もし、この会社の普段の労働分配率(粗利に対する人件費の割合)が
60%ならば人件費は3000円(5000×60%)
その他固定費が1000円とすると
経常利益は「5000円-3000円-1000円=1000円」
安売り競争に参入してしまうと
経常利益は「4000円-3000円-1000円=0円」
「よかった~赤字にならなくて」なんて
経営者なら「まさか」思いませんよね?
そうです。この経常利益から
法人税が引かれ、更にそこから銀行から借り入れたお金の
「元本返済分」や生命保険の「資産計上分」が
引かれていくわけですよね。
この会社が安売り競争に参入し
頑張って普段の2倍の数量を販売したとしても
この会社の現金は確実に減ってしまうのです。
そうです。
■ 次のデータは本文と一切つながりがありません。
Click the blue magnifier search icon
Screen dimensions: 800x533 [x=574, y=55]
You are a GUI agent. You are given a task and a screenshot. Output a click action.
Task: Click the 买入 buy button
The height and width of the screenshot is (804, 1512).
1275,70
この部分が「キャッシュフロー」と呼ばれるもの考え方です。
キャッシュフローがマイナスの会社の運命は「破産」に向かっている
わけですから、その状態を放置しておくわけにはいかないはずです。
これが「安売りの落とし穴」なのです。
「安売り合戦」の勝者は1人
安売りをするということは、「薄利多売」により
利益を稼ぎ出す戦略です。
突き詰めていくと安売りや薄利多売型のビジネスモデルには
勝者は1人しかいないことがわかります。
では、それは誰なのでしょう。
答えは
「業界のトップ企業」です。
資金力と販売力により消耗戦に持ち込めばいいだけの話です。
相手は、耐えることができなくなり、消えていきます。
市場の寡占化防止のため、実際にはそんなことは起きませんが
理論的には、最も体力がある会社しか生き残れません。
つまり「安売り競争」や「薄利多売」は、
資金力のある大手企業だからできる戦略なのです。
中小企業が安易に価格競争に飛び込むと、
あっと言う間に、体力を消耗し、
最悪の場合、破産に追い込まれてしまこととなります。
社員に利益の重要性を理解させる方法
社員に利益の重要性を理解してもらうためには、
以下の2点を分かりやすく説明することが重要です。
1. 会社の利益の仕組み
2. 利益と給与の関係
1. 利益の仕組みを分かりやすくする!
普段私は、社員さんたちに対して図形を使い
会社の会計と個人の家計を連動させて説明しています。
すると、社員さんたちにも理解しやすくなります。
この図形を連動させるのです。
項目を家庭用に下記のように変えてあげるだけです。
売値 = 給与支給額
変動費 = 所得税などの税金や社会保険料
粗利 = 手取り
固定費 = 食費や家賃など
利益 = 遊興費や貯金
このように会社の図形と個人の図形を並べてあげたうえで
「一番、増やしたいところは、どのブロックですか?」
と尋ねます。
多くの方は、自分の懐に入るお金である「手取り」と答えます。
確かに「手取り」の源泉は「支給額」ですが
税金や社会保険料のしくみが階段状になっていることを
知っていれば、支給額アップにより税率や社保の保険料が
上がってしまい、手取りが減ることがわかるはずです。
今流行りの言葉で言えば「103万の壁」や「130万の壁」です。
このように、会社の収益構造と家計を対比してみると
「粗利=手取り」が一番大切なことが理解してもらえます。
2. 利益と給与の関係性を明確に!
「粗利が大きくなれば、給与もアップする、賞与も増える」
という関係性を明確に示すことが重要です。
これも、上記の図形を見ると一目瞭然となります。
給与等の人件費は中小企業の場合
「固定費」の中の大部分を占めます。
つまり、「粗利」を大きくすることが
人件費を大きくすることにつながります。
(労働分配率を下げないという前提です。
下げるのは経営判断となりますが
「頑張っても、報われない」こととなり
社員さんの雇用や、やる気に悪影響が出かねません)
売上ばかりを追求し、安易な安売りや値引きをしてしまうと、
会社の利益は減少し、結果的に給与や賞与にも
悪影響があることを理解してもらいましょう。
利益を追求し、会社も社員も共に成長を!
今回は、会社にとって「利益」がなぜ重要なのか、
そして、その重要性を社員にも理解してもらうための
分かりやすい説明方法をご紹介しました。
利益を追求することは、会社を成長させ、
社員の待遇を向上させることに繋がります。
ぜひ、本記事を参考にして、
社員一人ひとりが「利益」を意識して行動できるような
社内体制を構築していきましょう。